About this exercise
Exactly reproduce the line containing "Open the user avatar power icon" together with every line after it, through the end of the entries, and give nothing more.

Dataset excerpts
_ _ _ _ _

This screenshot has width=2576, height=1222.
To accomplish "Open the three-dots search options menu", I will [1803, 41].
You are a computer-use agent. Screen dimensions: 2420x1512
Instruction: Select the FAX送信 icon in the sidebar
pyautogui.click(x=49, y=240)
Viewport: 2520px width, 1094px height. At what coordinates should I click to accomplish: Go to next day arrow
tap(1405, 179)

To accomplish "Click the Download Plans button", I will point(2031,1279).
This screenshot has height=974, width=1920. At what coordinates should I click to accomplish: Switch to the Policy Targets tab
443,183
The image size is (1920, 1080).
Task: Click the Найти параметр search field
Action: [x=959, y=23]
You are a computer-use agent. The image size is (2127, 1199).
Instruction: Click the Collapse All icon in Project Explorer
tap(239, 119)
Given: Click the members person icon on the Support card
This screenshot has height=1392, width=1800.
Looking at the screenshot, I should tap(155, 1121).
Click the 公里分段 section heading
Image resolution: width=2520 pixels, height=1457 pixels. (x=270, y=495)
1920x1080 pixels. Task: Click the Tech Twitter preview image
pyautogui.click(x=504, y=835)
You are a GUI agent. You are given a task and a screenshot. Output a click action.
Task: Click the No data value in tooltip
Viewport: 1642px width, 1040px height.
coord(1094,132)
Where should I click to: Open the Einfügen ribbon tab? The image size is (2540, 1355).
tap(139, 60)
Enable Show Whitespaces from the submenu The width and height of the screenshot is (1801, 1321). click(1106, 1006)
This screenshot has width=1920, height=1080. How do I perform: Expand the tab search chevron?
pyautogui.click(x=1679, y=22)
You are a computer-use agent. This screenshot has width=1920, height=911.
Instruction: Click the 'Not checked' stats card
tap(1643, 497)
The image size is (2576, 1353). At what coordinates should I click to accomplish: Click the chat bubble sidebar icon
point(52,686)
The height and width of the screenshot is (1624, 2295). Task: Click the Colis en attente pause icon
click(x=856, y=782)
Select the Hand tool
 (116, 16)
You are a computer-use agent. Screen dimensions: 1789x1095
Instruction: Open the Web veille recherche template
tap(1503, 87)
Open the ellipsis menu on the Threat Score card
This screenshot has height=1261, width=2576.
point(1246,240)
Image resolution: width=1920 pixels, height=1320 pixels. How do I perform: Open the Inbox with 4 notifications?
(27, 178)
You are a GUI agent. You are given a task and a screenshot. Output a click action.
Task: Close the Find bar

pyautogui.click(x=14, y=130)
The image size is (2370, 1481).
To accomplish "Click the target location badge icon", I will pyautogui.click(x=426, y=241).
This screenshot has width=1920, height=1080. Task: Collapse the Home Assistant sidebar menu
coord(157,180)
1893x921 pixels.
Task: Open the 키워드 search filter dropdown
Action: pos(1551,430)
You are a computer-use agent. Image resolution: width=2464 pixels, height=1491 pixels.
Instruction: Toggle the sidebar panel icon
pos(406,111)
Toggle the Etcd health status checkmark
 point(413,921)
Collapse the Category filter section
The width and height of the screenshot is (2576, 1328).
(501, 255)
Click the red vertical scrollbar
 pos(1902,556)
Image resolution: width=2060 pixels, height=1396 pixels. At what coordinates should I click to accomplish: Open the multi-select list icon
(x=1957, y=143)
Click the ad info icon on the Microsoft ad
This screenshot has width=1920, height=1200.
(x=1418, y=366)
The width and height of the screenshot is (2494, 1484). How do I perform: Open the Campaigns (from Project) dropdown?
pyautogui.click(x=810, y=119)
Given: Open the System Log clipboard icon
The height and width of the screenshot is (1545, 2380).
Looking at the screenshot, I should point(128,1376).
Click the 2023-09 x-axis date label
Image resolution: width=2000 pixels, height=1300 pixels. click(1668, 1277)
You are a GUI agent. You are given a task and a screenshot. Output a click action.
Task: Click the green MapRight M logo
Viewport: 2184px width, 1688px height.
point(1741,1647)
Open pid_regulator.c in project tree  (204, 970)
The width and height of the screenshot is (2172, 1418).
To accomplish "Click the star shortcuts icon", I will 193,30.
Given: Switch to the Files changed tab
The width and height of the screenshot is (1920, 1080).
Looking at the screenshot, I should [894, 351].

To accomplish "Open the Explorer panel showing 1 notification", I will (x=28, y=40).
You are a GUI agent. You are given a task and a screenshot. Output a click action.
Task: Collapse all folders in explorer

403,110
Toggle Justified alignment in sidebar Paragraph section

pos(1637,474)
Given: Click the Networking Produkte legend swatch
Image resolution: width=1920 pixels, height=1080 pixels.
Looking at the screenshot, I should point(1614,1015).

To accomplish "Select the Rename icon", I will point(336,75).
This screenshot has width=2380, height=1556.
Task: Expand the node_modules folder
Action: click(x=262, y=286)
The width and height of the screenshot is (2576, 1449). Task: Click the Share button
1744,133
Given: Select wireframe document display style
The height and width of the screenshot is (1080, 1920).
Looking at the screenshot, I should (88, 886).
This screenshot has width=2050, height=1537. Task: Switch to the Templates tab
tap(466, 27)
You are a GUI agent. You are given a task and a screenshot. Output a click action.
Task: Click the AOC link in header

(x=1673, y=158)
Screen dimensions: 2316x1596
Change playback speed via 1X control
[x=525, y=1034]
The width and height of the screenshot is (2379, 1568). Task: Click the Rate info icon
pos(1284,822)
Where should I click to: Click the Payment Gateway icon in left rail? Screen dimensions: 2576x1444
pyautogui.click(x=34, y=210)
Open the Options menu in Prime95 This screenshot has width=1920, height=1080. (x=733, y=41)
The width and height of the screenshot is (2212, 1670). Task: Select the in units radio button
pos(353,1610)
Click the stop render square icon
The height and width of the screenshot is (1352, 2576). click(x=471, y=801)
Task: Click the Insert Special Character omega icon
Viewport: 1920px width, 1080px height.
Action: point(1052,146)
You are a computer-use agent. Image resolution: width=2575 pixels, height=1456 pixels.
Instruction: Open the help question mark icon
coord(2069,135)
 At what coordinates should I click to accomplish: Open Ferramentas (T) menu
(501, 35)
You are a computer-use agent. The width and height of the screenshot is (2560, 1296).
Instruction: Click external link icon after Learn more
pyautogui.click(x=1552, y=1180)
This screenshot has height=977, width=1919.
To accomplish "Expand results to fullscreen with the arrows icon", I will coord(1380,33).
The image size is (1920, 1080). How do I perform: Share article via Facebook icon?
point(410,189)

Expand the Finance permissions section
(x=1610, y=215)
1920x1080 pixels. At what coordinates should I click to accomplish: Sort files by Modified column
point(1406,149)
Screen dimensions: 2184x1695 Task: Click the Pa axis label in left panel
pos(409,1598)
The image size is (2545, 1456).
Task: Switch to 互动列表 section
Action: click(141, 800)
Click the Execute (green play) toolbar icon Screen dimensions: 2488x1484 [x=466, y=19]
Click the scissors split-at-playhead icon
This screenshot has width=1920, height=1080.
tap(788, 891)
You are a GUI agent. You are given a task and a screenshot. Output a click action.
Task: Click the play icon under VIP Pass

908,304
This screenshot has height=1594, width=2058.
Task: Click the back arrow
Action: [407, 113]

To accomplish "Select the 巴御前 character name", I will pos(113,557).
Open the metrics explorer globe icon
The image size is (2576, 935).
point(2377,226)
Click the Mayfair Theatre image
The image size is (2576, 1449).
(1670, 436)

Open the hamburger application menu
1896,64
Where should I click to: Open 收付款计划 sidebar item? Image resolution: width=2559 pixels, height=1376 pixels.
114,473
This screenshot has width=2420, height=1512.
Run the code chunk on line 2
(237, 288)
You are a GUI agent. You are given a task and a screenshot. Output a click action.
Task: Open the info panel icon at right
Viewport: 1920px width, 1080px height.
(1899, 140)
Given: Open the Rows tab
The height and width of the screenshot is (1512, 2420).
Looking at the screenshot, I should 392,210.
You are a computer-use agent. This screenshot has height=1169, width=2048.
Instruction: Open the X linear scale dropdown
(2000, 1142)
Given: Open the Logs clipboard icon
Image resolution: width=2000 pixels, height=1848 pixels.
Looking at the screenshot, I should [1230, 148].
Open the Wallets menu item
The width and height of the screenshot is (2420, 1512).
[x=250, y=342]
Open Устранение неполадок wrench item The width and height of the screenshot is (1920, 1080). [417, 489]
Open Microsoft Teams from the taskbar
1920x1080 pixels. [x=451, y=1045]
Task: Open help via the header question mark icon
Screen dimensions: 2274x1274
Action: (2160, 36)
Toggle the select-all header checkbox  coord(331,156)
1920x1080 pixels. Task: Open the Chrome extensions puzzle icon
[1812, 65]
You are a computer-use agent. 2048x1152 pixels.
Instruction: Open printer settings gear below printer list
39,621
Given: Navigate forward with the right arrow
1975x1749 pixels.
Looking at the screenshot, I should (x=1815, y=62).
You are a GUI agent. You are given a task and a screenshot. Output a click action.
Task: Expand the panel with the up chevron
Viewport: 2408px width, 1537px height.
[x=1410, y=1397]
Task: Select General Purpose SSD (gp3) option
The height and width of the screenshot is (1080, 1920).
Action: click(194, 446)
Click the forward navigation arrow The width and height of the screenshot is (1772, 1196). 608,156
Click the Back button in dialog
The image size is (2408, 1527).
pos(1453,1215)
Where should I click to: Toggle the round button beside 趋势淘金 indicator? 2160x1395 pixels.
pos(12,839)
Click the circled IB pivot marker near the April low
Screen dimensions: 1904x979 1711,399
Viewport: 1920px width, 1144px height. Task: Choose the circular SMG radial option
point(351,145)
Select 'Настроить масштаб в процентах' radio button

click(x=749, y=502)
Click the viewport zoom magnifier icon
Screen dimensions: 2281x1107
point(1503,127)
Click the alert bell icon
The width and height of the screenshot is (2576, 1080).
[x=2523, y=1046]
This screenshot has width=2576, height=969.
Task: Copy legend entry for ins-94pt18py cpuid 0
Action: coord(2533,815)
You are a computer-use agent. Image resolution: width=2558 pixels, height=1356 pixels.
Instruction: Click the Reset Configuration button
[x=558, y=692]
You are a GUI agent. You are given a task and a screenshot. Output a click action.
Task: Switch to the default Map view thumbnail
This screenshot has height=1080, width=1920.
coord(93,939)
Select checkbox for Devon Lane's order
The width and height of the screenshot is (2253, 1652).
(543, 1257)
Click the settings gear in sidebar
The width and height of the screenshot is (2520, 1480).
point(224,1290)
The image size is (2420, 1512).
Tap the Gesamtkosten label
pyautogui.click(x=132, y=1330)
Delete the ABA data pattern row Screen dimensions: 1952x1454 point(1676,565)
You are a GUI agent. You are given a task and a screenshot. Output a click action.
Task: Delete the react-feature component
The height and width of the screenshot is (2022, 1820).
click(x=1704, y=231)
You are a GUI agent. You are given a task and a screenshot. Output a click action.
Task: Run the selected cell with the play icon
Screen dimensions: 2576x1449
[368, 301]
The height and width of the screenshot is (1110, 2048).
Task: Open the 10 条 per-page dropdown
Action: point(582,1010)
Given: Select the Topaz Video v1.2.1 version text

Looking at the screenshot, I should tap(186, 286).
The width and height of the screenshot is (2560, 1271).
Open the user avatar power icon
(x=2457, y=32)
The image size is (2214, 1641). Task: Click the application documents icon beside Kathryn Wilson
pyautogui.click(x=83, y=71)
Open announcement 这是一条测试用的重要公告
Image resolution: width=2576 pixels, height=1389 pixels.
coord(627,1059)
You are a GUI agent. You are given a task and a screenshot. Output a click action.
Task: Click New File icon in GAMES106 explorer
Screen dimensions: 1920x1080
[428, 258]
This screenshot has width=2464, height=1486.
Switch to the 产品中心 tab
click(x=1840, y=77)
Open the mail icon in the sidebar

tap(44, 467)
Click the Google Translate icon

_ _ _ _ _

Expected answer
Open the user avatar power icon
(x=2457, y=32)
The image size is (2214, 1641). Task: Click the application documents icon beside Kathryn Wilson
pyautogui.click(x=83, y=71)
Open announcement 这是一条测试用的重要公告
Image resolution: width=2576 pixels, height=1389 pixels.
coord(627,1059)
You are a GUI agent. You are given a task and a screenshot. Output a click action.
Task: Click New File icon in GAMES106 explorer
Screen dimensions: 1920x1080
[428, 258]
This screenshot has width=2464, height=1486.
Switch to the 产品中心 tab
click(x=1840, y=77)
Open the mail icon in the sidebar

tap(44, 467)
Click the Google Translate icon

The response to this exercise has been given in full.